Task prompt => Find the line with "Index par auteurs (442, 332)". Transcribe it and each later line of the data exactly, up to and including the last.

Task material =>
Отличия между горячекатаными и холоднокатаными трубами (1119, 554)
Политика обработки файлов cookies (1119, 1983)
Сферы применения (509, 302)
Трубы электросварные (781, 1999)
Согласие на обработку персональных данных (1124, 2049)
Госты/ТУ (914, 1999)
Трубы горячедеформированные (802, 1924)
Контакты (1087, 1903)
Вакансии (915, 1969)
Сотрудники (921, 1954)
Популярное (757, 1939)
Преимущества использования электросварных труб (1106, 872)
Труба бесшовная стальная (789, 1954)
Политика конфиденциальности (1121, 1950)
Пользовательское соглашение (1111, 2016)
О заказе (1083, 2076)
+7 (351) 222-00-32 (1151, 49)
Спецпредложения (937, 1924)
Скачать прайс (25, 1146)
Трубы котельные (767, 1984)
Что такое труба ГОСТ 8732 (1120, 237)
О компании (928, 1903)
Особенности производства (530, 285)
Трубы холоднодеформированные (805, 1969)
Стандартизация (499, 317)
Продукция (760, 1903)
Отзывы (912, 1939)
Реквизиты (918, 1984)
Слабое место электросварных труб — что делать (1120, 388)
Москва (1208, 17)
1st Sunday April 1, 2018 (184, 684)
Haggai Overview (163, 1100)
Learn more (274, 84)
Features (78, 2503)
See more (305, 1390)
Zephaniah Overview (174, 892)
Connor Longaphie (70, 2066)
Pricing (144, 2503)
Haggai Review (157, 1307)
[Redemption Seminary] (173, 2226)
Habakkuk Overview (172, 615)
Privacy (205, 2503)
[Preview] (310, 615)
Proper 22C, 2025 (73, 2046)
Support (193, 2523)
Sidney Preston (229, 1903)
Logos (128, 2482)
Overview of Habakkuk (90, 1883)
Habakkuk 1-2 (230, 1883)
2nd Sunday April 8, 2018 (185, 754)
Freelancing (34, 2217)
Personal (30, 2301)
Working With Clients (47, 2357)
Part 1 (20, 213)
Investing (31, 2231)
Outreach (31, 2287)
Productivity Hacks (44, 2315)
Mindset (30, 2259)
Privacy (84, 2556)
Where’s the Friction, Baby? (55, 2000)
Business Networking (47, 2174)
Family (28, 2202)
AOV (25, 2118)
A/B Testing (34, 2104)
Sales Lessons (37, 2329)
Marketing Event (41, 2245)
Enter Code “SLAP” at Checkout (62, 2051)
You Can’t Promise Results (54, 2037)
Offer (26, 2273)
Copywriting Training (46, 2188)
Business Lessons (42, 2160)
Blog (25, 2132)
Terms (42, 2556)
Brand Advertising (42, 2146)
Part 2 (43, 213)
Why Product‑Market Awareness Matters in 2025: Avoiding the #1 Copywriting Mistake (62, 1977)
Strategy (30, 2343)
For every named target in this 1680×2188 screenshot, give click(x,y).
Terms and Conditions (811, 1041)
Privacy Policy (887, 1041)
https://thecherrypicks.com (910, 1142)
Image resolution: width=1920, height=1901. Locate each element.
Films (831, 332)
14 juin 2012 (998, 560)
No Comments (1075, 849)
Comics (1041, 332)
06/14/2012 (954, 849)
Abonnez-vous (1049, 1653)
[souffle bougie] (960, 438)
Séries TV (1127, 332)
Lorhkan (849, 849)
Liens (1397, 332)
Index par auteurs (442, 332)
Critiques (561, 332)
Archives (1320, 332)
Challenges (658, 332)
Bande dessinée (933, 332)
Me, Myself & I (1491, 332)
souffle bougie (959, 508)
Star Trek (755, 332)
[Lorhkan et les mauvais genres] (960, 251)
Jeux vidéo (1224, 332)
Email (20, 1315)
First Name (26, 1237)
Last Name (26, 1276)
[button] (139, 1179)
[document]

Answer =>
Index par auteurs (442, 332)
Critiques (561, 332)
Archives (1320, 332)
Challenges (658, 332)
Bande dessinée (933, 332)
Me, Myself & I (1491, 332)
souffle bougie (959, 508)
Star Trek (755, 332)
[Lorhkan et les mauvais genres] (960, 251)
Jeux vidéo (1224, 332)
Email (20, 1315)
First Name (26, 1237)
Last Name (26, 1276)
[button] (139, 1179)
[document]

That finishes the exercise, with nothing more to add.